(SELECTED EXTRACT):
• • • • • • •

Losing fish to tobacco
As the nation's and possibly South Asia's major natural breeding ground for carp fishes like ruhi, katol and mrigal (Indian carp) from where fishermen collect spawns, the 98-kilometre Halda River that runs through Khagrachhari is unique.
The number of fish eggs laid in the Halda has declined over the years, however, due to various manmade hazards, including cutting of the river's serpentine bends and oxbow lakes, industrial waste and sewage contamination, indiscriminate riverbed sand extraction and illegal fishing. With the river's condition already precarious comes a new hazard: tobacco farming.
“Due to the unique biodiversity of the Halda,” says Manzoorul Kibria, an associate professor of Chittagong University's zoology department and Halda specialist, “reforestation of the river's hinterlands is recommended, and nearby croplands should use organic fertiliser and pest control. Unfortunately, unprecedented tobacco farming is moving the river's ecology towards even greater degradation.”

• • • • • • •

(INFORMATION SUPPLIED):

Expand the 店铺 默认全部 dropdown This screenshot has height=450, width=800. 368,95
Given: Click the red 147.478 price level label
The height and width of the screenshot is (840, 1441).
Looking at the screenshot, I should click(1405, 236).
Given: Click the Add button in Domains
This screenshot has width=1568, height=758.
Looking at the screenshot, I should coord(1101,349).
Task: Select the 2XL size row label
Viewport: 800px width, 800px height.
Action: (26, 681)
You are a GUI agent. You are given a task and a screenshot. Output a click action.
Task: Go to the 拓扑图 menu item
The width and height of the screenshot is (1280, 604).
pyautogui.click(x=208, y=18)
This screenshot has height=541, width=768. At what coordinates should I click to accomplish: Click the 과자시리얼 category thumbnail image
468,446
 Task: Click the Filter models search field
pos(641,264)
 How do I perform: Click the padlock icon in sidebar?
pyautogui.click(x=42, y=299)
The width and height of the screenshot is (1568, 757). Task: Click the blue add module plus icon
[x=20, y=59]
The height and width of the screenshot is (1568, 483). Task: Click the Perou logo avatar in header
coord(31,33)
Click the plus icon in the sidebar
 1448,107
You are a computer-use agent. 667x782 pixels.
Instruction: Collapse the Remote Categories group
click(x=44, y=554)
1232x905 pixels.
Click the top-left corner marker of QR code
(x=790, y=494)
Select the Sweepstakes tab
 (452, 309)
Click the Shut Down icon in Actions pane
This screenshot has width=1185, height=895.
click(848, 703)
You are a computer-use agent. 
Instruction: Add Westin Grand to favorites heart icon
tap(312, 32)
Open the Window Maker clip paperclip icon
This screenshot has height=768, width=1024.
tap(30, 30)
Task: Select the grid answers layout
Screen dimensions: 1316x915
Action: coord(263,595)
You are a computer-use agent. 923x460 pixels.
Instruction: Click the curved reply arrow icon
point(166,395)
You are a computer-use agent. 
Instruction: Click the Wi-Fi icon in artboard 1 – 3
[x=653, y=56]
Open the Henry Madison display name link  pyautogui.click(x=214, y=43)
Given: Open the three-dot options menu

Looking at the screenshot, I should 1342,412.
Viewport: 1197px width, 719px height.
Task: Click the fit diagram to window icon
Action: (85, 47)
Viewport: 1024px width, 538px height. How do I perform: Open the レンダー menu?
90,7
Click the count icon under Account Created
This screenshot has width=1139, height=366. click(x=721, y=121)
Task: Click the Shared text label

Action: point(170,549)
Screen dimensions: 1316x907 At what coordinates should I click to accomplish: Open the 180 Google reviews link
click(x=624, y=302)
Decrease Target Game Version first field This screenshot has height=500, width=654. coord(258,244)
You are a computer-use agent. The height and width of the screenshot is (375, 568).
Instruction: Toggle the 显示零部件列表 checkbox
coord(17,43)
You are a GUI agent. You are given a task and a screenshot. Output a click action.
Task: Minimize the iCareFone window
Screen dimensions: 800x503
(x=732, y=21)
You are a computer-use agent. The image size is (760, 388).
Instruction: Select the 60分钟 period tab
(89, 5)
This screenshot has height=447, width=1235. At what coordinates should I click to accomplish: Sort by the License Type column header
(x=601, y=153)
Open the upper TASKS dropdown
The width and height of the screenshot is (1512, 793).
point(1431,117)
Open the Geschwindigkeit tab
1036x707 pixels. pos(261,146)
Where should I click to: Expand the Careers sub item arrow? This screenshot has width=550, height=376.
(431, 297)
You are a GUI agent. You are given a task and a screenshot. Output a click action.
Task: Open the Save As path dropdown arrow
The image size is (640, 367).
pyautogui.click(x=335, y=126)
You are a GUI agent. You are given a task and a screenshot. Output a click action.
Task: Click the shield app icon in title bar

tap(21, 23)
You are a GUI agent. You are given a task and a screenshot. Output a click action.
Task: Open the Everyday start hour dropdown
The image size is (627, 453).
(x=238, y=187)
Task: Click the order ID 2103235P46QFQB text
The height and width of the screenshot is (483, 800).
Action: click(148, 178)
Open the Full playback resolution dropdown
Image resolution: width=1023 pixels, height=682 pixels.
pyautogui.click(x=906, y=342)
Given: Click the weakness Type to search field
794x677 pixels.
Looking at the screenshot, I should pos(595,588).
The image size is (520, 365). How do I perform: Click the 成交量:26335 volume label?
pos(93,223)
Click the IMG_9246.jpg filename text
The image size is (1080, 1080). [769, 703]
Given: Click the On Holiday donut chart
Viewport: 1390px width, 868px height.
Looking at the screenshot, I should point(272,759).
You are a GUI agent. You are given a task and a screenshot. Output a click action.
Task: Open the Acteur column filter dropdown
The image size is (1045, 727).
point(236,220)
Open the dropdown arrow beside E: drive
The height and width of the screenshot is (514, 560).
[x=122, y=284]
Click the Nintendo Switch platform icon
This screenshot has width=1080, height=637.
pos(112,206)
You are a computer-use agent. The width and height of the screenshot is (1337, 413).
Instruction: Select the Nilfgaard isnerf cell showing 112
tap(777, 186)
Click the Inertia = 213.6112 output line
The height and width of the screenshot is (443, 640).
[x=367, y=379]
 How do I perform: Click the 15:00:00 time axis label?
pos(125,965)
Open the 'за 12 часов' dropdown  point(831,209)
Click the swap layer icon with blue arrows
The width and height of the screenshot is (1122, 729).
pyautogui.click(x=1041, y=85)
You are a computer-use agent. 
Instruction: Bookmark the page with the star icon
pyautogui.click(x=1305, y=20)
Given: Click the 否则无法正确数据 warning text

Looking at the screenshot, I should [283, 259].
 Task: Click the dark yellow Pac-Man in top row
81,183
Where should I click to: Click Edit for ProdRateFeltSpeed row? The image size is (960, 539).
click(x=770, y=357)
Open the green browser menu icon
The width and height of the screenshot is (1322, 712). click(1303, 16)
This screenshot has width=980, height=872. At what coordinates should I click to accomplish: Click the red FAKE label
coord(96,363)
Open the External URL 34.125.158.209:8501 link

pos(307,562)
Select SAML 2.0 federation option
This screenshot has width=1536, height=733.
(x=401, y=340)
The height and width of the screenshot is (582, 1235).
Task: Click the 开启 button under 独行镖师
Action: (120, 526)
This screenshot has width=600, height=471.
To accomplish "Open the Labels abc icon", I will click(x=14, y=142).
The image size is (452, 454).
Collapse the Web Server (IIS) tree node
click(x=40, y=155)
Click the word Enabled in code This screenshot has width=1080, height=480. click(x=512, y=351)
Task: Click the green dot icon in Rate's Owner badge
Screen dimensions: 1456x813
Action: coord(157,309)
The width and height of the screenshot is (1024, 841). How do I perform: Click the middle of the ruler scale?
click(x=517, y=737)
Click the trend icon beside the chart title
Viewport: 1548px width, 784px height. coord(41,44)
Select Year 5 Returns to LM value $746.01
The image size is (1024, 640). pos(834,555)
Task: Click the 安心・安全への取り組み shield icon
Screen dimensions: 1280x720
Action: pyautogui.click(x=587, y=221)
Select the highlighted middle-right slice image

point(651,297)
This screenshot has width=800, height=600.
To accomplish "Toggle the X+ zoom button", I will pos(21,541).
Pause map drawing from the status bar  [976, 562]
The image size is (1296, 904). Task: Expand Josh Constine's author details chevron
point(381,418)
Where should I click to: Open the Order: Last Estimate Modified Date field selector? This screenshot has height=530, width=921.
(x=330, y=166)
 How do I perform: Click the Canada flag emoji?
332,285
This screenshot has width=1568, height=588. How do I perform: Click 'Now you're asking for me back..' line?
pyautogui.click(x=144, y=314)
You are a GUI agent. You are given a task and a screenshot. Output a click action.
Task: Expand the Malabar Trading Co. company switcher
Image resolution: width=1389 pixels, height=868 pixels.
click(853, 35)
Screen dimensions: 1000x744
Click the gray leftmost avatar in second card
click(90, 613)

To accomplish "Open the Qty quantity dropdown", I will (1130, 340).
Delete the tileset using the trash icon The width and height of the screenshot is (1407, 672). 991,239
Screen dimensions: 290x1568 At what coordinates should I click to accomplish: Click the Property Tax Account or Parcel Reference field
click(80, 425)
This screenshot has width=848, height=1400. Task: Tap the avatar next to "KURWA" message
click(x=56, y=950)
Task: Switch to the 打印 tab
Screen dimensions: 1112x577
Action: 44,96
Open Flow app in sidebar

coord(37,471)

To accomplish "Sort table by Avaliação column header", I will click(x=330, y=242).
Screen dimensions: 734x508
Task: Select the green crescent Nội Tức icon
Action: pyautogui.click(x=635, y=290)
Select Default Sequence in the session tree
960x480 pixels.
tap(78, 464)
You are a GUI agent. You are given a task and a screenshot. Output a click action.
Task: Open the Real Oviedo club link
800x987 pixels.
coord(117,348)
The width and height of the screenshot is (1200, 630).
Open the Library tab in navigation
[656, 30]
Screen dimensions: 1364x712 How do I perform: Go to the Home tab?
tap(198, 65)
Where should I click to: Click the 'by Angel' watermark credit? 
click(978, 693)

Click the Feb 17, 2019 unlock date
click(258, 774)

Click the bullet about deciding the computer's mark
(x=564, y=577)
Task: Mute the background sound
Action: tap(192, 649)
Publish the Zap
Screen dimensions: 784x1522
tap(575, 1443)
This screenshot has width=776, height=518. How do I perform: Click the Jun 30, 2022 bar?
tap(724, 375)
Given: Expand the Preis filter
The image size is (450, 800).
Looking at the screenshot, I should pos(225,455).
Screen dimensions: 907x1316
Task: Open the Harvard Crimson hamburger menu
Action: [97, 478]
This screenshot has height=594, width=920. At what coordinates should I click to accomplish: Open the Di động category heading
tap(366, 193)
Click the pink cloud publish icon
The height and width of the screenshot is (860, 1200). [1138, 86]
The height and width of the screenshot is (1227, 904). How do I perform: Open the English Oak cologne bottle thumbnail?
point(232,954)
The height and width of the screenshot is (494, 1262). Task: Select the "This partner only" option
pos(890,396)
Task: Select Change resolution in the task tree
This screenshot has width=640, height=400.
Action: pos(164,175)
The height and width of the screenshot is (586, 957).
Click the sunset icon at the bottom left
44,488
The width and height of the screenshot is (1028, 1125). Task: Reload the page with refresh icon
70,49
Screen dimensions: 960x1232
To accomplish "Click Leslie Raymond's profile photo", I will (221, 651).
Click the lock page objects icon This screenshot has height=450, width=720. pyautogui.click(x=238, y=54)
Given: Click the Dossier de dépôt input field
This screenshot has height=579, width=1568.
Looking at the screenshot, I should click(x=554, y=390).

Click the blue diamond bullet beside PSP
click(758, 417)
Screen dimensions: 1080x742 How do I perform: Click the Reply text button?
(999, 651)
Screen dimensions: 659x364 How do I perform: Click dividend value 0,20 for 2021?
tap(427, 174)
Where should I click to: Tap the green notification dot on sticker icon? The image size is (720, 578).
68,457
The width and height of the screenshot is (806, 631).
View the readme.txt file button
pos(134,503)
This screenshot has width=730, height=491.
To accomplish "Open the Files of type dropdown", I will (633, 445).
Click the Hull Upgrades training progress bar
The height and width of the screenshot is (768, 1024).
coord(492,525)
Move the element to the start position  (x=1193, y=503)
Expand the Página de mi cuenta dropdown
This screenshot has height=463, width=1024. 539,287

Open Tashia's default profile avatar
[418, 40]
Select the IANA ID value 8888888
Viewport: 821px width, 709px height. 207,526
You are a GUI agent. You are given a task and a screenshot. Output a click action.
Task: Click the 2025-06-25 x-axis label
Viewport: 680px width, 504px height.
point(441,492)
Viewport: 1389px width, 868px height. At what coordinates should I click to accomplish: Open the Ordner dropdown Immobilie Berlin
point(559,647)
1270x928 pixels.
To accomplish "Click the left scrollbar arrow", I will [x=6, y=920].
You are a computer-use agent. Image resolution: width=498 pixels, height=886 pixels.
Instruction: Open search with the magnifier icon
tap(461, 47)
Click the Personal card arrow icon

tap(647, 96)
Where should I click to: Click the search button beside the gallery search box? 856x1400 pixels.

• • • • • • •

(EXPLORE THE MATERIAL):
- 1) Summarize the article on the Halda River in two sentences.
- 2) Carry on the article on the Halda River from its last sentence.

(TASK RESULTS):
- 1) The 98-kilometre Halda River, which runs through Khagrachhari, is a unique natural breeding ground for carp such as ruhi, katol and mrigal, and fishermen collect spawns there. The number of fish eggs laid in it has declined because of manmade hazards, and Chittagong University's Halda specialist Manzoorul Kibria says the new hazard of tobacco farming is moving the river's ecology toward even greater degradation.

- 2)
In the last three years the number of farmers growing tobacco in Khagrachari's Manikchhari upazila, which lies within the sensitive Halda catchment, has increased from none to 50. Tobacco requires large amounts of fertiliser and pesticides. Runoff joins the Halda, as the river runs along acres of tobacco fields only a few feet away.
“Toxic residue comes from upstream,” says Kibria. “The changing chemical traits of the Halda's water in the fish spawning zone will have a serious impact.”
The new threat comes on top of a long term decline in the abundance of fish eggs. In 1945 around 5,000 kilograms of Indian carp eggs were laid in the river. By 2011 this amount had reduced to 210kgs, with a rise to 354kgs the following year. In 2013 just 70kgs of fish roe were deposited, while last year's result was even worse at 47kgs, according to research by Kibria.
The last thing the spawning ground needs is the added menace of tobacco, he warns.
Farmers, however, see things differently. Tajul Islam of Gorkhana village in Manikchhari began growing tobacco in 2013. “Along with six other farmers,” he says, “I started to cultivate tobacco when I saw farmers in the hill tracts were making good profit from the crop.”
Jhontu Mia of nearby Chodurkhil village meanwhile, planted two acres with tobacco for the first time this year. “I used to grow rice and vegetables,” he says, “but the profit for those crops is low. Besides, there is uncertainty in price and buyer availability. But with tobacco advance payment from tobacco companies is possible and they provide seeds, fertilizer and buyer certainty.”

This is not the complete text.